Le 18, est créé, toujours au Châtelet, le ballet Parade sur un livret de Jean Cocteau, une musique d'Erik Satie, des décors et des costumes de Picasso, une chorégraphie de Massine. Le programme est rédigé par Guillaume Apollinaire : "Il en est résulté, dans Parade, une sorte de sur-réalisme, où je vois le point de départ d'une série de manifestations de cet esprit Nouveau qui (...) se promet de modifier de fond en comble les arts et les mœurs, dans l'allégresse universelle..." (6) Après la représentation, la critique s'en prend plus à la partition de Satie qu'à l'argument de Cocteau et aux décors de Picasso. Le 27 mai, le compositeur et musicologue Jean Poueigh - ancien élève de Vincent d'Indy - critique Parade dans le Carnet en ces termes : "Cette œuvre est outrageante pour le goût français; (...) les temps que nous vivons ne sont guère propices à de telles bravades..." Satie réplique en envoyant au critique des cartes postales injurieuses. Poueigh l'assigne en correctionnelle pour injures publiques et diffamation. Satie est condamné à huit jours de prison et à mille francs d'amende. Il interjette appel.
Toujours le 18 mai, le Congrès américain promulgue le Selective Service Act, texte qui oblige tout homme âgé de 21 à 31 ans - quelle que soit sa couleur de peau -, à s'engager dans l'effort de guerre.
Parti de New York le 28 mai accompagné de son état-major, le général Pershing arrive à Boulogne-sur-Mer (après être passé par l'Angleterre) le 13 juin. "14 juin. Hier le général Pershing a débarqué à Paris. Aujourd'hui il s'est montré à la Chambre. "Vive l'Amérique", ont crié les députés." (1)
"15 juin. A dix heures, entrent chez moi (au Palais-Royal, ndlr) Valentine Gross, (...) Edith de Beaumont, (...) Etienne de Beaumont (...) puis successivement, Porel, Gautier-Vignal. Cocteau les a réunis chez moi pour lire son poème : Le Cap de Bonne-Espérance. Il fait une chaleur torride. (...) C'est un long poème dédié à Garros..." (1)
Le 24 juin, Guillaume Apollinaire fait représenter au Théâtre Renée-Maubel à Montmartre (Paris) sa pièce Les Mamelles de Tirésias, drame surréaliste en deux actes et un prologue. Il écrit : "Pour caractériser mon drame je me suis servi d'un néologisme qu'on me pardonnera car cela m'arrive rarement et j'ai forgé l'adjectif surréaliste (...) mais définit assez bien une tendance de l'art qui si elle n'est pas plus nouvelle que tout ce qui se trouve sous le soleil n'a du moins jamais servi à formuler aucun credo, aucune affirmation artistique ou littéraire."
"Le 28 juin débarquèrent à Saint-Nazaire quatorze mille cinq cents soldats américains. Ils avaient traversé l'Atlantique à bord de quatorze navires escortés par le croiseur Seattle battant pavillon de l'amiral Albert Fleares." (4)
(*) "On recommence à danser", écrit Paul Morand le 12 novembre 1916, "des bals publics clandestins; le phonographe rend cela très facile. Des tangos chez Mme Doyen." (1)
(1) Journal d'un attaché d'ambassade 1916-1917, de Paul Morand de l'Académie française (Editions Gallimard, 1996)
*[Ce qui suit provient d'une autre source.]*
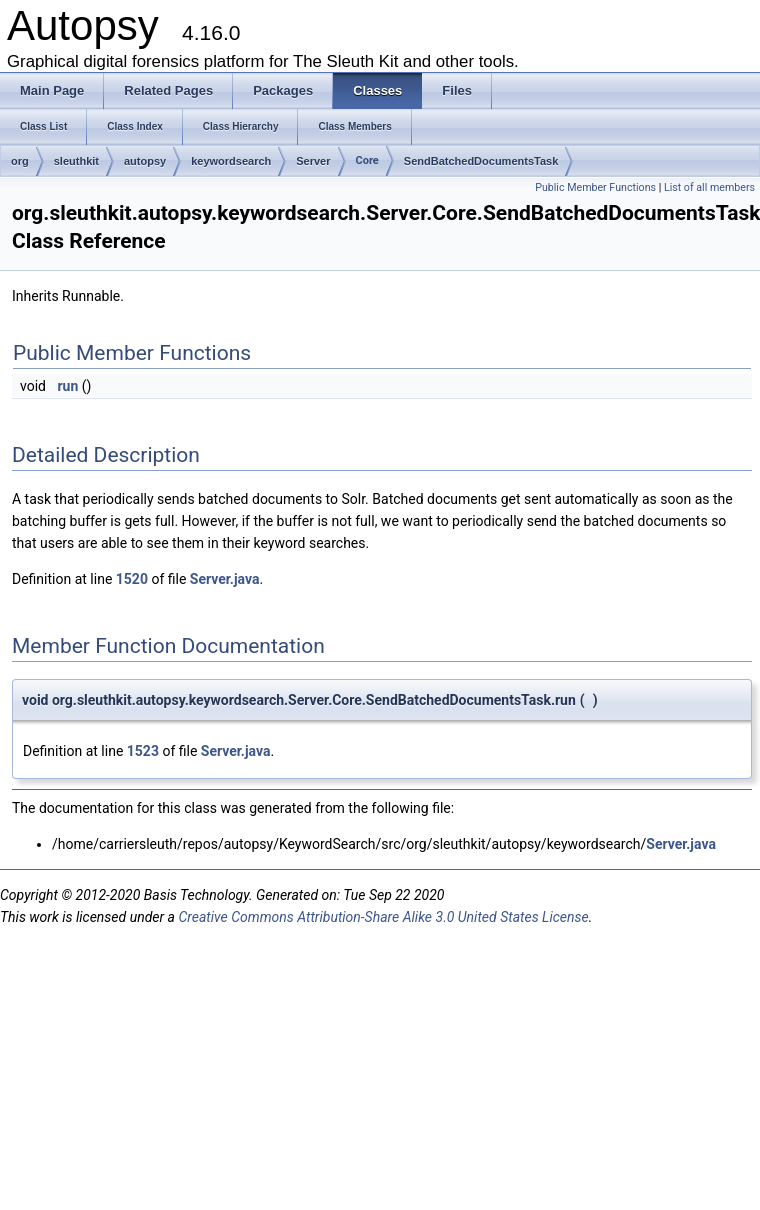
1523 (143, 751)
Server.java (225, 579)
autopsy (145, 161)
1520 (132, 579)
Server (313, 161)
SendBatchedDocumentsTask (481, 161)
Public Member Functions (595, 187)
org (20, 161)
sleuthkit (76, 161)
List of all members (709, 187)
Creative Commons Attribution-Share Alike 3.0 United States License (383, 917)
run (67, 386)
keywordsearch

(2) Journal d'André Gide (Editions Gallimard, 1951)
(3) Les Etats-Unis dans la Grande Guerre par Hélène Harter (Editions Tallandier, 2017)
(4) Bagatelle par Maurice Denuzière (Editions Jean-Claude Lattès, 1981)
(5) Versailles, une paix bâclée ? par Michel Launay (Editions Complexe, 1981)
(6) Extrait du catalogue de l'exposition "Picasso cubiste" au musée Picasso (Paris), septembre 2007-janvier 2008.